*WHAT THE TASK REQUIRES*
Extract every line from the one containing "distributes [185, 734]" down to the one containing "with [516, 445]", inclusive, and reproduce those lines verbatim.
#### DATASET ENTRIES ####
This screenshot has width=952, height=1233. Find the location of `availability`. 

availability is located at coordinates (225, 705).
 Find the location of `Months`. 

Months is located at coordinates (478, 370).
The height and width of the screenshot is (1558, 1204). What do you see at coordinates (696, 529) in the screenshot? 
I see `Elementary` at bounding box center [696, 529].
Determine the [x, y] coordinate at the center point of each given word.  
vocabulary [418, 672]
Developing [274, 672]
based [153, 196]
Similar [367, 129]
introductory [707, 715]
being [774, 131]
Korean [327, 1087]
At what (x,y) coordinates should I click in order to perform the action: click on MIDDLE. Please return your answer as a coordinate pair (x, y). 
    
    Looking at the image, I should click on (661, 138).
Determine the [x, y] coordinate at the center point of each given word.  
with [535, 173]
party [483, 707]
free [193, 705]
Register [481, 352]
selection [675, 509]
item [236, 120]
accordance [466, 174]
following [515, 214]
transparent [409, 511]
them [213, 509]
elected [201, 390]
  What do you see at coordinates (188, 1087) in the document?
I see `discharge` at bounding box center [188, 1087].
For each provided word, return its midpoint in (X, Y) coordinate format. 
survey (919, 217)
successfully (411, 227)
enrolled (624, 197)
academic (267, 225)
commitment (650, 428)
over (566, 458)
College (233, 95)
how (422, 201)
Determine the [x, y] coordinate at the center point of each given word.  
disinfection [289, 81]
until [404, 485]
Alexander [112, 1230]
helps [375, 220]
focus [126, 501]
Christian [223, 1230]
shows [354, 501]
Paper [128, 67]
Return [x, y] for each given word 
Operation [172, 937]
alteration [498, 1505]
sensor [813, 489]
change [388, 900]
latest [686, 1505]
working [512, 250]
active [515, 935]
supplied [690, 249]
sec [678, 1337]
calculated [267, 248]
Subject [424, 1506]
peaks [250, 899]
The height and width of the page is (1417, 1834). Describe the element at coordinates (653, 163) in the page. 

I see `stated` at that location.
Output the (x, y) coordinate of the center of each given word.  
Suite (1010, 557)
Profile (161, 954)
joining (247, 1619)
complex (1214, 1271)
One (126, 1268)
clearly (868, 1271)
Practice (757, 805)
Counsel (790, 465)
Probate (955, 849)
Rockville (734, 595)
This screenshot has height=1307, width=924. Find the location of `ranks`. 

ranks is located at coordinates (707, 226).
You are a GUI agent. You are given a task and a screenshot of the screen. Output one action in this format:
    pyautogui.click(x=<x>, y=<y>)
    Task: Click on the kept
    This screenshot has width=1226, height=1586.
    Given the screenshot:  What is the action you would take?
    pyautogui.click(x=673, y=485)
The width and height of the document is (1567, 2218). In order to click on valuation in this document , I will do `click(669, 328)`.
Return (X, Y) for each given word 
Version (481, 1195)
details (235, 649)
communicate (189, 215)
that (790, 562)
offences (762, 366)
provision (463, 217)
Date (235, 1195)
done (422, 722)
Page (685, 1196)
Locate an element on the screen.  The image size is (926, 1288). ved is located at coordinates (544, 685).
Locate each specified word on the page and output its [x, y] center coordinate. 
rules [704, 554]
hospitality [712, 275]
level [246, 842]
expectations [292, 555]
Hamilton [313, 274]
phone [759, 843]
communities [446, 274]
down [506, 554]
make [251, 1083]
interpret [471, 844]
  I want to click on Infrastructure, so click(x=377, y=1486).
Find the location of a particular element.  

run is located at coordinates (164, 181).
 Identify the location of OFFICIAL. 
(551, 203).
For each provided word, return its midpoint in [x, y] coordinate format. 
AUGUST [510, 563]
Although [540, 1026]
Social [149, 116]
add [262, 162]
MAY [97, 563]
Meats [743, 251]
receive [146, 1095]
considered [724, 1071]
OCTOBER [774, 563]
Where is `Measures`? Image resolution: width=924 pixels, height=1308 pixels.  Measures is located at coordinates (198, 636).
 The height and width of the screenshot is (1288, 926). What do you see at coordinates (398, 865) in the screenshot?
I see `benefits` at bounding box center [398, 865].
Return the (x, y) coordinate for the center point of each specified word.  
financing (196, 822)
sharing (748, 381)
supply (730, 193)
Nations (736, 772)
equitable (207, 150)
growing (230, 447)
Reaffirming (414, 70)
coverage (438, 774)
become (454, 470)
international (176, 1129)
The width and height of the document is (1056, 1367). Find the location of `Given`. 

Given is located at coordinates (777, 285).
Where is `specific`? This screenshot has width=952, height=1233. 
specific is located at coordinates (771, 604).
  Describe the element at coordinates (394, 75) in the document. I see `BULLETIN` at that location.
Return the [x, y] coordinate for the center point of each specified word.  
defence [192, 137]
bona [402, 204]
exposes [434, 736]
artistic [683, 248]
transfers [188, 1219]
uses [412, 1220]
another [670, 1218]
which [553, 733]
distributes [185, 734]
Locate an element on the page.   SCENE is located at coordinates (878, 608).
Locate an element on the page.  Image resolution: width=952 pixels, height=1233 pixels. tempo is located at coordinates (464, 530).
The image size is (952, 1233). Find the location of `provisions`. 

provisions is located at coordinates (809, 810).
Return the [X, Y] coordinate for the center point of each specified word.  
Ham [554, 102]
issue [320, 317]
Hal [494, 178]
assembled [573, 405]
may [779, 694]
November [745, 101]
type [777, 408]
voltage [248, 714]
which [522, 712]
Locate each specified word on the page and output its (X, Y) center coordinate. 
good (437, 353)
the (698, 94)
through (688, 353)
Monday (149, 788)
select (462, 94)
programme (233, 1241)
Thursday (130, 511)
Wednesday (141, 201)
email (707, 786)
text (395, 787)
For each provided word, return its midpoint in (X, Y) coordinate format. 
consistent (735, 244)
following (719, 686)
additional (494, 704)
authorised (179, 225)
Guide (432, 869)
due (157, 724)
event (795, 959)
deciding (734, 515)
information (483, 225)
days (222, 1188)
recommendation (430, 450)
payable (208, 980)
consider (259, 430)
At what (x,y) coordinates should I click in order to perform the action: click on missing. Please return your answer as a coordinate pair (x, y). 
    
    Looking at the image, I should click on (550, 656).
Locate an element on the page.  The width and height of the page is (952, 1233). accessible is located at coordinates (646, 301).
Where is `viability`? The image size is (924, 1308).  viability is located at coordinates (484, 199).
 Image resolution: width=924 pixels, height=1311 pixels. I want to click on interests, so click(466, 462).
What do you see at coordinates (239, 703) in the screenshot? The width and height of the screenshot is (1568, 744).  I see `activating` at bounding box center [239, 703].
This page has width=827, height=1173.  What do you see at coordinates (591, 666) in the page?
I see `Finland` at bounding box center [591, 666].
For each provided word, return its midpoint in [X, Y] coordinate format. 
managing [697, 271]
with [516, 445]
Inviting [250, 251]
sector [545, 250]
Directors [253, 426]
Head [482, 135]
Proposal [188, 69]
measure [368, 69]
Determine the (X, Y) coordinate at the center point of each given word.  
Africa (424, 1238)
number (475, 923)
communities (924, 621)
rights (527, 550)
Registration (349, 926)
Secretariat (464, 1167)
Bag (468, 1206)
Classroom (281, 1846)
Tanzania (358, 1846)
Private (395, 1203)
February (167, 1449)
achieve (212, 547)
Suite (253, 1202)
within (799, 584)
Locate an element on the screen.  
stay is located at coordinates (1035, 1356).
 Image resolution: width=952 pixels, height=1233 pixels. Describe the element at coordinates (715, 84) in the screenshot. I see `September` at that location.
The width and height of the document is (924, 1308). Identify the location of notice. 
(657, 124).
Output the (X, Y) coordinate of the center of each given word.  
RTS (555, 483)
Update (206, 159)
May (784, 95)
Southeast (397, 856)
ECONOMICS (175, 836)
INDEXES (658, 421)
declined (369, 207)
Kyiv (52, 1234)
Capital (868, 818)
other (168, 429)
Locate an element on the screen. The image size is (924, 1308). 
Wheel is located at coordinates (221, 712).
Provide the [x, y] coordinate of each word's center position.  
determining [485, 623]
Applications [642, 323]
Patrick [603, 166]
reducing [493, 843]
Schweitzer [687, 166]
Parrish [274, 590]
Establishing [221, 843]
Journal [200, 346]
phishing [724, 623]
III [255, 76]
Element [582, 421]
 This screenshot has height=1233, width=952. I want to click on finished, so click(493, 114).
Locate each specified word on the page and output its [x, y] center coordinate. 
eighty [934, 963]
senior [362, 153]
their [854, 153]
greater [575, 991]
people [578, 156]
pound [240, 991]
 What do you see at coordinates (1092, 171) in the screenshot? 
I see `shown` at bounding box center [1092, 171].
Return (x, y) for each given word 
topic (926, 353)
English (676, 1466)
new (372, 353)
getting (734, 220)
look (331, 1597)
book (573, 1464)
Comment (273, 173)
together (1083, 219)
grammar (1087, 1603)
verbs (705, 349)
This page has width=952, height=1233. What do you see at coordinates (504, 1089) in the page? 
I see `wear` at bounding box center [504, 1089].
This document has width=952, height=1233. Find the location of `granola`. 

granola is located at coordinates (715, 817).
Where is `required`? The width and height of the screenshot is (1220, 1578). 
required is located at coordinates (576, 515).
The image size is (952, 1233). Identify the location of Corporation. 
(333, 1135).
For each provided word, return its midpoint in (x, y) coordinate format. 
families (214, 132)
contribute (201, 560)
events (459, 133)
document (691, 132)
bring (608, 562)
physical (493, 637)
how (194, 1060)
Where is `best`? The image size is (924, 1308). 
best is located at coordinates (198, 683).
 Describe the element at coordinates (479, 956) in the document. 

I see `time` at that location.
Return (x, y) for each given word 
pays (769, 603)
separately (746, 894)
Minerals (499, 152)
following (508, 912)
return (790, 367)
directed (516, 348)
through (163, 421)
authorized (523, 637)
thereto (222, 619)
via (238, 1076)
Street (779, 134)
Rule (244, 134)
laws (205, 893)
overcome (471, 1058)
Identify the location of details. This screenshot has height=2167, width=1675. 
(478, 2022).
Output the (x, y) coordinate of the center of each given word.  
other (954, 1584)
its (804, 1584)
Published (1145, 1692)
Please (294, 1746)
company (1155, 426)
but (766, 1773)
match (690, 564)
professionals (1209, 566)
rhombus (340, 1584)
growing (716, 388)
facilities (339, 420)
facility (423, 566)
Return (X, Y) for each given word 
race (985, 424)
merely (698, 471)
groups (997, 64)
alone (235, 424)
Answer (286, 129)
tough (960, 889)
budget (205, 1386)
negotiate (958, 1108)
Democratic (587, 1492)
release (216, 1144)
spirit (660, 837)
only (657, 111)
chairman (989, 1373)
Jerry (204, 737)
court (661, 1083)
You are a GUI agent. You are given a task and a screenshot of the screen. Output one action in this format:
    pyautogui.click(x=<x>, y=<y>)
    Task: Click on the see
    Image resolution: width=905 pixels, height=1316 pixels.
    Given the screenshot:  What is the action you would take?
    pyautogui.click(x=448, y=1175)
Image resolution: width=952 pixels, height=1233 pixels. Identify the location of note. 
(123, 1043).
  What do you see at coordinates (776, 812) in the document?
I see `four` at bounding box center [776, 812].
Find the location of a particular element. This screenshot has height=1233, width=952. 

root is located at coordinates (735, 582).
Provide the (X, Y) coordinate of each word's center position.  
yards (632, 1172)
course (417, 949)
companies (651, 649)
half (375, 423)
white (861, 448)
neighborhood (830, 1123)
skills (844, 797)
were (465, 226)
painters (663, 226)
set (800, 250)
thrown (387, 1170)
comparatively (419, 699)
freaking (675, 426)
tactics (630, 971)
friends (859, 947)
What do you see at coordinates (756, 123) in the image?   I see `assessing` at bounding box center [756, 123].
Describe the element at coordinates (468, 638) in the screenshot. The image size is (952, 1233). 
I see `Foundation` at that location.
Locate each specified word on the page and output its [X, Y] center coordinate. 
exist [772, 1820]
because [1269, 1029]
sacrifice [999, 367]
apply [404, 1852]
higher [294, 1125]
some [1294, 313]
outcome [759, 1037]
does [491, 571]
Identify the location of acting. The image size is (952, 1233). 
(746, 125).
####
*REPLY TO THE TASK*
distributes [185, 734]
Locate an element on the page.   SCENE is located at coordinates (878, 608).
Locate an element on the page.  Image resolution: width=952 pixels, height=1233 pixels. tempo is located at coordinates (464, 530).
The image size is (952, 1233). Find the location of `provisions`. 

provisions is located at coordinates (809, 810).
Return the [X, Y] coordinate for the center point of each specified word.  
Ham [554, 102]
issue [320, 317]
Hal [494, 178]
assembled [573, 405]
may [779, 694]
November [745, 101]
type [777, 408]
voltage [248, 714]
which [522, 712]
Locate each specified word on the page and output its (X, Y) center coordinate. 
good (437, 353)
the (698, 94)
through (688, 353)
Monday (149, 788)
select (462, 94)
programme (233, 1241)
Thursday (130, 511)
Wednesday (141, 201)
email (707, 786)
text (395, 787)
For each provided word, return its midpoint in (X, Y) coordinate format. 
consistent (735, 244)
following (719, 686)
additional (494, 704)
authorised (179, 225)
Guide (432, 869)
due (157, 724)
event (795, 959)
deciding (734, 515)
information (483, 225)
days (222, 1188)
recommendation (430, 450)
payable (208, 980)
consider (259, 430)
At what (x,y) coordinates should I click in order to perform the action: click on missing. Please return your answer as a coordinate pair (x, y). 
    
    Looking at the image, I should click on (550, 656).
Locate an element on the page.  The width and height of the page is (952, 1233). accessible is located at coordinates (646, 301).
Where is `viability`? The image size is (924, 1308).  viability is located at coordinates (484, 199).
 Image resolution: width=924 pixels, height=1311 pixels. I want to click on interests, so click(466, 462).
What do you see at coordinates (239, 703) in the screenshot? The width and height of the screenshot is (1568, 744).  I see `activating` at bounding box center [239, 703].
This page has width=827, height=1173.  What do you see at coordinates (591, 666) in the page?
I see `Finland` at bounding box center [591, 666].
For each provided word, return its midpoint in [X, Y] coordinate format. 
managing [697, 271]
with [516, 445]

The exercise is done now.